[Saved entries]
- Opening Delimiter -
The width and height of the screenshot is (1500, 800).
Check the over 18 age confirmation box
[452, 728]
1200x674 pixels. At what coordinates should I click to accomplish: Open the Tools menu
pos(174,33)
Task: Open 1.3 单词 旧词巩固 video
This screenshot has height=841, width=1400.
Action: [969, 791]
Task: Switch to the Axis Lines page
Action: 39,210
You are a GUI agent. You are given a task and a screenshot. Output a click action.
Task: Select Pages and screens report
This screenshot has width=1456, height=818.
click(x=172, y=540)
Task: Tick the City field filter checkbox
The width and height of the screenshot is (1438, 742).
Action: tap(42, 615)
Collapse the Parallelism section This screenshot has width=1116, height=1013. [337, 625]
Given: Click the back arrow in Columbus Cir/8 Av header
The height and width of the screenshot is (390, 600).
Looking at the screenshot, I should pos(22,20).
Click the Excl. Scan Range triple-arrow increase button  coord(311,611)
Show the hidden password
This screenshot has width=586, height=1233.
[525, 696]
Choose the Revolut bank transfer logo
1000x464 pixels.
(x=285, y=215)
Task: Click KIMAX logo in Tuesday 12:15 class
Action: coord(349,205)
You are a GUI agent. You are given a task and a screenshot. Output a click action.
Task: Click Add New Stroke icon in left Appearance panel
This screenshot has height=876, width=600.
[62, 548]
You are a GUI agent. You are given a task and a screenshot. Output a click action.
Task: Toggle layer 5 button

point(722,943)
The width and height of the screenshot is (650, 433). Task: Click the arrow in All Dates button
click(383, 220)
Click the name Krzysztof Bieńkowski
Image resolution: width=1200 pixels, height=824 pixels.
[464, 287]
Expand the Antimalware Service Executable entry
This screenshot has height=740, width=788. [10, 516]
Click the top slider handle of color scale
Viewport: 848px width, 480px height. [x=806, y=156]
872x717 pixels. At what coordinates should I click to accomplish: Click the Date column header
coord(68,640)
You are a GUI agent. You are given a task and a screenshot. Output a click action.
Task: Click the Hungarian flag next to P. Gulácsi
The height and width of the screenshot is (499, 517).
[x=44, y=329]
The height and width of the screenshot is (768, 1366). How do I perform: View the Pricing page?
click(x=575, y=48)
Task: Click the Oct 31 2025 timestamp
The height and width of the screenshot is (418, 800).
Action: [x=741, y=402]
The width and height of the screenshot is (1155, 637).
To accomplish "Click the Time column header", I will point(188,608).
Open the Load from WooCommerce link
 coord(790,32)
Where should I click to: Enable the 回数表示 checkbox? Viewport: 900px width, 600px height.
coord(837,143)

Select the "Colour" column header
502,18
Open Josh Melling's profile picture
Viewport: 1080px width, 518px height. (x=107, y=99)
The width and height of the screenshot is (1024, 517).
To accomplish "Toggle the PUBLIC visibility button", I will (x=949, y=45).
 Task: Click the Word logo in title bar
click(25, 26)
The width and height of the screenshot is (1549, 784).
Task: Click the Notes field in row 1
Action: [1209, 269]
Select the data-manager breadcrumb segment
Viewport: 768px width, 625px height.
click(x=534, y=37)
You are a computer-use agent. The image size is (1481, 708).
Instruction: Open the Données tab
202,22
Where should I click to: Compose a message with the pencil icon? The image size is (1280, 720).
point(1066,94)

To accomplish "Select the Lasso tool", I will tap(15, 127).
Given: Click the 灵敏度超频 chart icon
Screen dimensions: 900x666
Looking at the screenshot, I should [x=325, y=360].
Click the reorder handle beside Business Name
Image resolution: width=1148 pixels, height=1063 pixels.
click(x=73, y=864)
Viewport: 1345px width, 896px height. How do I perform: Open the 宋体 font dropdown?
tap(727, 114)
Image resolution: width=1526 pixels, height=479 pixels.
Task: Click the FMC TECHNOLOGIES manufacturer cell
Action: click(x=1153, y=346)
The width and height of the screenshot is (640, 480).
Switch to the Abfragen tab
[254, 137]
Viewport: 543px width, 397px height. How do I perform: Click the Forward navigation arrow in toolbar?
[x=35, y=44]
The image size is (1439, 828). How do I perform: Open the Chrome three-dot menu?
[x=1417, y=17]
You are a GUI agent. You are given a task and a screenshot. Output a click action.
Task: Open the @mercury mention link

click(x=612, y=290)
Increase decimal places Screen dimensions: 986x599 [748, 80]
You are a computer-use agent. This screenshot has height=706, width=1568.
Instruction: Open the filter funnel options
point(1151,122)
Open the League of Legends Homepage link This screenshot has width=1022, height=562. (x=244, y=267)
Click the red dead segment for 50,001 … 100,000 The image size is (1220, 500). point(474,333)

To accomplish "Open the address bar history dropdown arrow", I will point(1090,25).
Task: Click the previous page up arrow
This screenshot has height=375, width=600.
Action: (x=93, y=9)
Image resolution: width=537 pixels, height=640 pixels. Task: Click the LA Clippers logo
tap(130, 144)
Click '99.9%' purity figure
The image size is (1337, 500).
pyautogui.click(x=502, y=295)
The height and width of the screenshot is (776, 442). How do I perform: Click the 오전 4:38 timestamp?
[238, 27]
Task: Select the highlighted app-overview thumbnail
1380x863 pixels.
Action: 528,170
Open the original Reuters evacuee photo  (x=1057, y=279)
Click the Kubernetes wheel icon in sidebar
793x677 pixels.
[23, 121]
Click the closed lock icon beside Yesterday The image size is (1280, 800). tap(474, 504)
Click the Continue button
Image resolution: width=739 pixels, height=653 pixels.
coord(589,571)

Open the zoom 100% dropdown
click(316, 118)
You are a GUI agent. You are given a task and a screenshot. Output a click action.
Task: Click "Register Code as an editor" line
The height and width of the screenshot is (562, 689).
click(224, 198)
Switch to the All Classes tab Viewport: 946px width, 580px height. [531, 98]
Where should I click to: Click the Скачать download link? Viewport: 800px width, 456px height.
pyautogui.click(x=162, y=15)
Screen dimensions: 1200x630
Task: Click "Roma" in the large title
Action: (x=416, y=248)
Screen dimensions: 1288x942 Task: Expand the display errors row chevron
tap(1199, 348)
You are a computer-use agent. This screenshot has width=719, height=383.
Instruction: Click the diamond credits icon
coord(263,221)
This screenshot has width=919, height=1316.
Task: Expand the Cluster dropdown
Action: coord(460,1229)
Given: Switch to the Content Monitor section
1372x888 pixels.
- Closing Delimiter -
## [PROBLEM TO WORK ON]
The response must contain every entry, each one identical to the original.

## [SOLUTION TO THIS TASK]
The width and height of the screenshot is (1500, 800).
Check the over 18 age confirmation box
[452, 728]
1200x674 pixels. At what coordinates should I click to accomplish: Open the Tools menu
pos(174,33)
Task: Open 1.3 单词 旧词巩固 video
This screenshot has height=841, width=1400.
Action: [969, 791]
Task: Switch to the Axis Lines page
Action: 39,210
You are a GUI agent. You are given a task and a screenshot. Output a click action.
Task: Select Pages and screens report
This screenshot has width=1456, height=818.
click(x=172, y=540)
Task: Tick the City field filter checkbox
The width and height of the screenshot is (1438, 742).
Action: tap(42, 615)
Collapse the Parallelism section This screenshot has width=1116, height=1013. [337, 625]
Given: Click the back arrow in Columbus Cir/8 Av header
The height and width of the screenshot is (390, 600).
Looking at the screenshot, I should pos(22,20).
Click the Excl. Scan Range triple-arrow increase button  coord(311,611)
Show the hidden password
This screenshot has width=586, height=1233.
[525, 696]
Choose the Revolut bank transfer logo
1000x464 pixels.
(x=285, y=215)
Task: Click KIMAX logo in Tuesday 12:15 class
Action: coord(349,205)
You are a GUI agent. You are given a task and a screenshot. Output a click action.
Task: Click Add New Stroke icon in left Appearance panel
This screenshot has height=876, width=600.
[62, 548]
You are a GUI agent. You are given a task and a screenshot. Output a click action.
Task: Toggle layer 5 button

point(722,943)
The width and height of the screenshot is (650, 433). Task: Click the arrow in All Dates button
click(383, 220)
Click the name Krzysztof Bieńkowski
Image resolution: width=1200 pixels, height=824 pixels.
[464, 287]
Expand the Antimalware Service Executable entry
This screenshot has height=740, width=788. [10, 516]
Click the top slider handle of color scale
Viewport: 848px width, 480px height. [x=806, y=156]
872x717 pixels. At what coordinates should I click to accomplish: Click the Date column header
coord(68,640)
You are a GUI agent. You are given a task and a screenshot. Output a click action.
Task: Click the Hungarian flag next to P. Gulácsi
The height and width of the screenshot is (499, 517).
[x=44, y=329]
The height and width of the screenshot is (768, 1366). How do I perform: View the Pricing page?
click(x=575, y=48)
Task: Click the Oct 31 2025 timestamp
The height and width of the screenshot is (418, 800).
Action: [x=741, y=402]
The width and height of the screenshot is (1155, 637).
To accomplish "Click the Time column header", I will point(188,608).
Open the Load from WooCommerce link
 coord(790,32)
Where should I click to: Enable the 回数表示 checkbox? Viewport: 900px width, 600px height.
coord(837,143)

Select the "Colour" column header
502,18
Open Josh Melling's profile picture
Viewport: 1080px width, 518px height. (x=107, y=99)
The width and height of the screenshot is (1024, 517).
To accomplish "Toggle the PUBLIC visibility button", I will (x=949, y=45).
 Task: Click the Word logo in title bar
click(25, 26)
The width and height of the screenshot is (1549, 784).
Task: Click the Notes field in row 1
Action: [1209, 269]
Select the data-manager breadcrumb segment
Viewport: 768px width, 625px height.
click(x=534, y=37)
You are a computer-use agent. The image size is (1481, 708).
Instruction: Open the Données tab
202,22
Where should I click to: Compose a message with the pencil icon? The image size is (1280, 720).
point(1066,94)

To accomplish "Select the Lasso tool", I will tap(15, 127).
Given: Click the 灵敏度超频 chart icon
Screen dimensions: 900x666
Looking at the screenshot, I should [x=325, y=360].
Click the reorder handle beside Business Name
Image resolution: width=1148 pixels, height=1063 pixels.
click(x=73, y=864)
Viewport: 1345px width, 896px height. How do I perform: Open the 宋体 font dropdown?
tap(727, 114)
Image resolution: width=1526 pixels, height=479 pixels.
Task: Click the FMC TECHNOLOGIES manufacturer cell
Action: click(x=1153, y=346)
The width and height of the screenshot is (640, 480).
Switch to the Abfragen tab
[254, 137]
Viewport: 543px width, 397px height. How do I perform: Click the Forward navigation arrow in toolbar?
[x=35, y=44]
The image size is (1439, 828). How do I perform: Open the Chrome three-dot menu?
[x=1417, y=17]
You are a GUI agent. You are given a task and a screenshot. Output a click action.
Task: Open the @mercury mention link

click(x=612, y=290)
Increase decimal places Screen dimensions: 986x599 [748, 80]
You are a computer-use agent. This screenshot has height=706, width=1568.
Instruction: Open the filter funnel options
point(1151,122)
Open the League of Legends Homepage link This screenshot has width=1022, height=562. (x=244, y=267)
Click the red dead segment for 50,001 … 100,000 The image size is (1220, 500). point(474,333)

To accomplish "Open the address bar history dropdown arrow", I will point(1090,25).
Task: Click the previous page up arrow
This screenshot has height=375, width=600.
Action: (x=93, y=9)
Image resolution: width=537 pixels, height=640 pixels. Task: Click the LA Clippers logo
tap(130, 144)
Click '99.9%' purity figure
The image size is (1337, 500).
pyautogui.click(x=502, y=295)
The height and width of the screenshot is (776, 442). How do I perform: Click the 오전 4:38 timestamp?
[238, 27]
Task: Select the highlighted app-overview thumbnail
1380x863 pixels.
Action: 528,170
Open the original Reuters evacuee photo  (x=1057, y=279)
Click the Kubernetes wheel icon in sidebar
793x677 pixels.
[23, 121]
Click the closed lock icon beside Yesterday The image size is (1280, 800). tap(474, 504)
Click the Continue button
Image resolution: width=739 pixels, height=653 pixels.
coord(589,571)

Open the zoom 100% dropdown
click(316, 118)
You are a GUI agent. You are given a task and a screenshot. Output a click action.
Task: Click "Register Code as an editor" line
The height and width of the screenshot is (562, 689).
click(224, 198)
Switch to the All Classes tab Viewport: 946px width, 580px height. [531, 98]
Where should I click to: Click the Скачать download link? Viewport: 800px width, 456px height.
pyautogui.click(x=162, y=15)
Screen dimensions: 1200x630
Task: Click "Roma" in the large title
Action: (x=416, y=248)
Screen dimensions: 1288x942 Task: Expand the display errors row chevron
tap(1199, 348)
You are a computer-use agent. This screenshot has width=719, height=383.
Instruction: Click the diamond credits icon
coord(263,221)
This screenshot has width=919, height=1316.
Task: Expand the Cluster dropdown
Action: coord(460,1229)
Given: Switch to the Content Monitor section
1372x888 pixels.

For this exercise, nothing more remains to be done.